Unnamed: 0,package_name,review,polarity
0,com.facebook.katana,privacy at least put some option appear offli...,0
1,com.facebook.katana,"messenger issues ever since the last update, ...",0
2,com.facebook.katana,profile any time my wife or anybody has more ...,0
3,com.facebook.katana,the new features suck for those of us who don...,0
4,com.facebook.katana,forced reload on uploading pic on replying co...,0


Pre-process Data
We need to remove the package name as it’s not relevant. Then convert text to lowercase for CSV data. So, this is the data pre-process stage.

In [4]:
def preprocess_data(data):
    # Remove package name as it's not relevant
    data = data.drop('package_name', axis=1)
    
    # Convert text to lowercase
    data['review'] = data['review'].str.strip().str.lower()
    return data

In [5]:
data = preprocess_data(data)

Note: There are many different and more sophisticated ways in which text data can be cleaned that would likely produce better results than what I did here. To be as easy as possible in this tutorial. I also generally think it’s best to get baseline predictions with the simplest solution possible before spending time doing unnecessary transformations.

### Splitting Data
First, separate the columns into dependent and independent variables (or features and labels).

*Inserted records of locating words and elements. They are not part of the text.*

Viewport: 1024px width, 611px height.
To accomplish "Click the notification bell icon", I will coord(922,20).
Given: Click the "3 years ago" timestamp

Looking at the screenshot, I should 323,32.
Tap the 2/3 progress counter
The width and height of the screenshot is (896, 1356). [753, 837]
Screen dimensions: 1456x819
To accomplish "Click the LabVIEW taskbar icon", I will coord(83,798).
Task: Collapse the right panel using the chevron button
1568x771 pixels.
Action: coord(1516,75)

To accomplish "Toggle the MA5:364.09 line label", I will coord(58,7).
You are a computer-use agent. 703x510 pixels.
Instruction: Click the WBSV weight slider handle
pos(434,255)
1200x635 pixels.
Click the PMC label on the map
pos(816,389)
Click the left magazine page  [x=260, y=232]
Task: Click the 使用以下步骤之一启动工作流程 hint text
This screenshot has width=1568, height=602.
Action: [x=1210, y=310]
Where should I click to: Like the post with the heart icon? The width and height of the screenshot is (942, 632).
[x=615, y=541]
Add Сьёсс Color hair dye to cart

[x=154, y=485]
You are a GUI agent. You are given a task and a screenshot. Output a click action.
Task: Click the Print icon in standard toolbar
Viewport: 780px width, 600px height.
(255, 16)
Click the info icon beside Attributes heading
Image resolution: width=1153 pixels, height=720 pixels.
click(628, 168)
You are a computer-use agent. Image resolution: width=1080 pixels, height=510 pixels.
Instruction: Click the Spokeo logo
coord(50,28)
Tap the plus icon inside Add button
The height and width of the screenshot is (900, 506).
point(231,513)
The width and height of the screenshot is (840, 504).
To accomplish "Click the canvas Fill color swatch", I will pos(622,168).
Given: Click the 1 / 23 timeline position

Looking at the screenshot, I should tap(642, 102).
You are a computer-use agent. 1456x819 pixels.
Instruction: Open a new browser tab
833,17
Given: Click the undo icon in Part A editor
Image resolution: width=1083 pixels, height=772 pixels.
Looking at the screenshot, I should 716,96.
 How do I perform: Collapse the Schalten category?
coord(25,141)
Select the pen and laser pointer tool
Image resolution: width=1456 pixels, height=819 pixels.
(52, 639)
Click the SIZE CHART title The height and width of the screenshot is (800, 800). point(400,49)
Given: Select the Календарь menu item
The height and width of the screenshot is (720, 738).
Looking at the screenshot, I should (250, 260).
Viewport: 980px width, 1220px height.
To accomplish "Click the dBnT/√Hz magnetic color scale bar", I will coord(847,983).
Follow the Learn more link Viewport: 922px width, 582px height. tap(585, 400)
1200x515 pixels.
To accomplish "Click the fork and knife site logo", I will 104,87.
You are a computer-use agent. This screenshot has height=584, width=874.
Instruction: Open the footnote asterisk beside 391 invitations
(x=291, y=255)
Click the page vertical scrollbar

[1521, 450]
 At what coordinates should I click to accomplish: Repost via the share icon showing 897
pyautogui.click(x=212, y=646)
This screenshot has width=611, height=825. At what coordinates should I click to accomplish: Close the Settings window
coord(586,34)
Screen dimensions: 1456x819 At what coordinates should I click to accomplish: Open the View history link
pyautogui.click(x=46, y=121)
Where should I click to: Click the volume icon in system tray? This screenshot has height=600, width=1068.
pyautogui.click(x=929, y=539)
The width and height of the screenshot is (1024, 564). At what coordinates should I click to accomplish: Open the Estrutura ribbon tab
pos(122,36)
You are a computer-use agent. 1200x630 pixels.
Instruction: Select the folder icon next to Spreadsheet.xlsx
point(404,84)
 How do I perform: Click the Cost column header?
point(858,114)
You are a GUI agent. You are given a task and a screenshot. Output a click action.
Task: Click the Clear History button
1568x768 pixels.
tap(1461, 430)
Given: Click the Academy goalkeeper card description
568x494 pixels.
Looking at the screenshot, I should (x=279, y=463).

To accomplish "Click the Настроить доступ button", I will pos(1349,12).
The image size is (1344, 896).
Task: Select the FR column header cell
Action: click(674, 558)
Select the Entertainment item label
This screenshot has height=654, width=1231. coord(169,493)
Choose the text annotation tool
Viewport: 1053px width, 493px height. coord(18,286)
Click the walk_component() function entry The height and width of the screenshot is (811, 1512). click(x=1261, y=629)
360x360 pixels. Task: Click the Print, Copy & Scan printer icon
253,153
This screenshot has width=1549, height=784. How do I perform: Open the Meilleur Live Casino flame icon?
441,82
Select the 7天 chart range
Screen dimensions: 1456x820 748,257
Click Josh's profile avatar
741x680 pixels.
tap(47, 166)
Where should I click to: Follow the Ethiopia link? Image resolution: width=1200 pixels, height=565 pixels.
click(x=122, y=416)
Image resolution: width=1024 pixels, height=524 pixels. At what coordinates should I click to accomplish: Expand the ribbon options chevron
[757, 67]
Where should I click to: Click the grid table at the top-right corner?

Then you split those variables into train and test sets.

In [6]:
# Split into training and testing data
x = data['review']
y = data['polarity']
x, x_test, y, y_test = train_test_split(x,y, stratify=y, test_size=0.25, random_state=42)

In [7]:
# Vectorize text reviews to numbers
vec = CountVectorizer(stop_words='english')
x = vec.fit_transform(x).toarray()
x_test = vec.transform(x_test).toarray()

Vectorization: To make sense of this data for our machine learning algorithm, we will need to convert each review to a numerical representation that we call vectorization.

### Model Generation
After splitting and vectorize text reviews into numbers, we will generate a random forest model on the training set and perform prediction on test set features.

In [8]:
from sklearn.naive_bayes import MultinomialNB

model = MultinomialNB()
model.fit(x, y)

MultinomialNB()

Check the correctness of the model after it has been created by comparing real and anticipated values. This model is 85 % accurate.

In [9]:
model.score(x_test, y_test)


0.8565022421524664

In [10]:
model.predict(vec.transform(['Love this app simply awesome!']))

array([1], dtype=int64)

In [None]:
A very simple classifier with 85% pretty decent accuracy out of the box.